Extrait présenté:
⁂
Cette situation d’exploitation et d’injustices a évolué mais ne s’est jamais arrêtée : dans les pays anciennement colonisés et esclavagisés, les ressources continuent d’être pillées et les populations – alors qu’elles n’ont pas tiré avantage de la surexploitation des ressources - payent un très lourd tribut à la crise environnementale.

L’écologie colonialiste et raciste existe bel et bien

En 2020, de nombreux groupes de citoyen·nes en Europe et outre-Atlantique déboulonnent des statues et appellent à changer le nom de certaines rues pour que cesse la glorification de l’héritage colonial. Le rôle historique de la colonisation dans les dégradations environnementales, la persistance du fait colonial et son poids dans les questions écologiques d’aujourd’hui ne sont pourtant pas toujours appréhendés à leur juste niveau.
Dans le passé comme aujourd’hui, nombre d’actions au nom de l’écologie se sont faites contre les premiers peuples colonisés. Dès le XVIIIe siècle, en Amérique du Nord, les colons veulent protéger la nature mais leur approche est conservatrice : pour préserver l’environnement, il faut selon eux créer des espaces vierges de toute activité humaine et donc chasser les Améridien·nes qui y vivent. C’est à partir de la croyance selon laquelle la nature doit redevenir sauvage (alors que, de tout temps, la forêt a été habitée) que sont nés les premiers parcs naturels comme Yosemite, Yellowstone ou d’autres aires protégées. Les fondateurs des parcs nationaux n’ont jamais pris en compte les idées, les droits et les usages des communautés locales, parce qu’ils les jugeaient inférieures. Le scientifique John Muir, considéré comme le père des parcs nationaux étatsuniens et comme un pionnier de l’écologie, abonde de préjugés racistes dans ses ouvrages : il parle des Indien·nes « sales », sauvages et incultes, incapables de protéger leur milieu naturel. En dénigrant et en méprisant la façon dont les peuples autochtones habitent leurs territoires, cette écologie datant de trois siècles s’affiche bel et bien comme une écologie coloniale. « On voit aussi cela dans des projets de conservation en Afrique. On a inventé une idée de la nature vierge qui s’est traduite littéralement par l’expulsion des autochtones » [3] observe Malcom Ferdinand, ingénieur et militant de l’écologie décoloniale, qui rappelle que le développement de la pensée écologique telle qu’on la connaît va conserver cet imaginaire colonial au fil des années : d’une part, en continuant de pratiquer un « colonialisme vert », où les droits de la nature priment sur ceux des peuples qui l’habitent ; d’autre part, en exposant les peuples autochtones, les colonisé·es et leurs descendant·es à des nuisances et pollutions qu’on ne souhaite pas avoir chez soi.

Aujourd’hui, de nombreuses ONG, fondations, institutions internationales occidentales prônent encore une approche uniquement conservationniste de l’environnement, ce qui mène parfois à nuire aux conditions d’existence des communautés locales.
⁂
Données recueillies:
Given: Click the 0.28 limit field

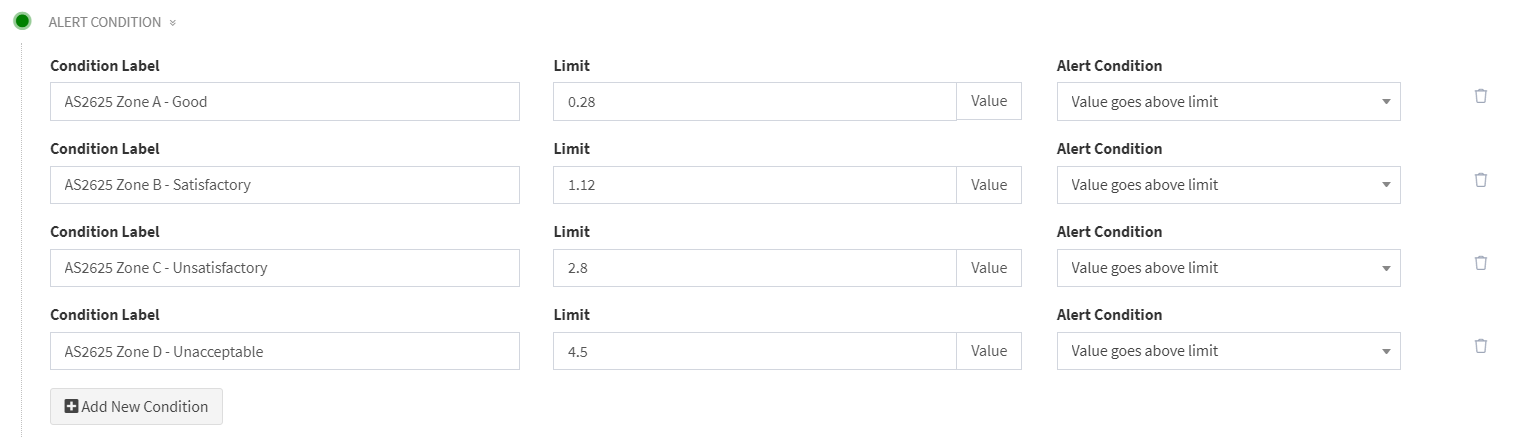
⁂
Tâches à faire:
**1)** Recopiez le passage du texte sur l'écologie coloniale entre « Cette situation d’exploitation » et « leur juste niveau. », ces deux bouts compris.
**2)** Écrivez la suite du texte sur l'écologie coloniale, à partir de l'endroit où il s'arrête.
Les données n'ont aucun rôle à jouer ici.

Tâches résolues:
**1)**
Cette situation d’exploitation et d’injustices a évolué mais ne s’est jamais arrêtée : dans les pays anciennement colonisés et esclavagisés, les ressources continuent d’être pillées et les populations – alors qu’elles n’ont pas tiré avantage de la surexploitation des ressources - payent un très lourd tribut à la crise environnementale.

L’écologie colonialiste et raciste existe bel et bien

En 2020, de nombreux groupes de citoyen·nes en Europe et outre-Atlantique déboulonnent des statues et appellent à changer le nom de certaines rues pour que cesse la glorification de l’héritage colonial. Le rôle historique de la colonisation dans les dégradations environnementales, la persistance du fait colonial et son poids dans les questions écologiques d’aujourd’hui ne sont pourtant pas toujours appréhendés à leur juste niveau.

**2)**
Réserves naturelles contre droits humains
En 2016, l’ONG Survival porte plainte contre le WWF, le fonds mondial pour la nature, pour sa gestion contestable de réserves protégées au Cameroun. Alors que le WWF aurait dû obtenir le « consentement libre, préalable et informé » du peuple baka qui vivait dans ces forêts, l’organisation a recruté des écogardes et des soldats anti-braconnage accusés de commettre des violences répétées à l’encontre des Bakas. La plainte de Survival a été jugée recevable par l’OCDE. Pour Stephen Corry, délégué général de Survival, la violation des droits des communautés locales doit être condamnée fermement : « Les grandes organisations de protection de la nature doivent arrêter d’être complices du vol de territoires autochtones. Les peuples autochtones sont les meilleurs défenseurs de l’environnement et gardiens du monde naturel » [4].

En mer, les aires marines protégées – zones dans lesquelles la pêche est interdite au nom de la protection de l’environnement – menacent les artisan·es-pêcheur·ses qui ne peuvent plus vivre de leur travail. Malgré leurs connaissances sur l’état des ressources, sur les cycles de reproduction, sur l’évolution des espèces, les pêcheur·ses ne sont pas toujours associé·es à ces programmes de conservation gérés par de grandes ONG conservationnistes.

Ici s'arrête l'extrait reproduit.